Going to Britain to study for two years was really disappointing. Everyone in my family had wanted me go to America, but I thought America didn't have enough history or culture; besides, my grandfather said that in Shanghai the British had a better reputation than other countries. There are a lot of old houses in Shanghai that were built by the British and French in the twenties and thirties, and even some of their old servants say that the British treated their maids better than other people. You know, in the past many schools and foundling hospitals in Shanghai were built and run by British religious societies. So I thought that if the people were so good and kind when they went abroad, they would be even better to foreigners in their own country. But I was disappointed. Really very disappointed! My Master's there was like I'd been put in a studying machine, not a breath of human life, just timetables, reading lists, students doing all their research together, teachers who barely showed their faces… The school allocated all the Chinese students rooms together, there was nobody to help you get involved with the local way of life, and by the time I'd finally learned how to integrate myself into British society, my visa had run out, so they didn't even give me a chance to put it into practice. After I came back I was very depressed; when I saw Britain on the TV I'd suddenly get struck by 'Britain feelings', I thought I really did have feelings for the place. But once I'd calmed down and thought about it for a while, wasn't that just mawkish sentimentality? Those Brits don't take us Chinese seriously! Perhaps they still see us as the 'losers' of the Opium War. Am I taking it too much to heart? But I really couldn't bear it. When I first came back I joined a British company, but before I'd been there a month I left to find work as a taxi driver, I was looking for a bit of equality and self-respect in the river of cars and traffic. Why did I walk out? I had a British head manager just before I quit, and when he spoke to you his voice was as cold as a freezer. We're all people, what gives you the right to be so high and mighty? Isn't it just that China's a bit more backward than the old-brand empires? Sometimes I really want to write an email to my old supervisor, saying: We're young and vigorous now, we may be a little bit naive and ignorant compared to you Brits, but the future belongs to us! Why haven't I written it? I'm afraid they'll be sick with rage!

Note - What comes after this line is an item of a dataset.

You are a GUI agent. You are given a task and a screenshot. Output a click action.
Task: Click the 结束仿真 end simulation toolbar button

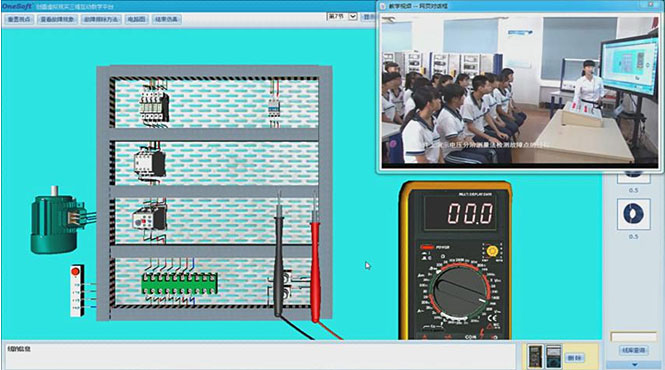166,19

'Words heard on the road' have always been a part of my social education, lessons that give me food for thought.

– Wangfujing bookshop, Beijing, 18 April 2007:

SON: Daddy, what are these dolls for?

FATHER: They're called the Olympic Dolls, they're the mascots for the 2008 Olympics.

SON: Why do they look like that? What country are they from?

FATHER: Um… 'world citizens', maybe? I think this must be 'bringing China in line with the international community'.

SON: Oh… I get it, our Olympic mascots are the cousins of the foreigners' Transformers!

***

– Starbucks coffee house, next door to the presidential palace in Nanjing, 4 May 2007:

CHINESE-SPEAKING FOREIGN CUSTOMER: Gosh, what a beautiful building.

SERVER: Isn't it? It used to be part of the presidential palace in the republican era.

CUSTOMER: Why haven't they made it into a museum?

SERVER: That would be a waste of resources, wouldn't it? Then this house couldn't be used to make money.

CUSTOMER: It's a real pity, using such a beautiful building as a coffee house!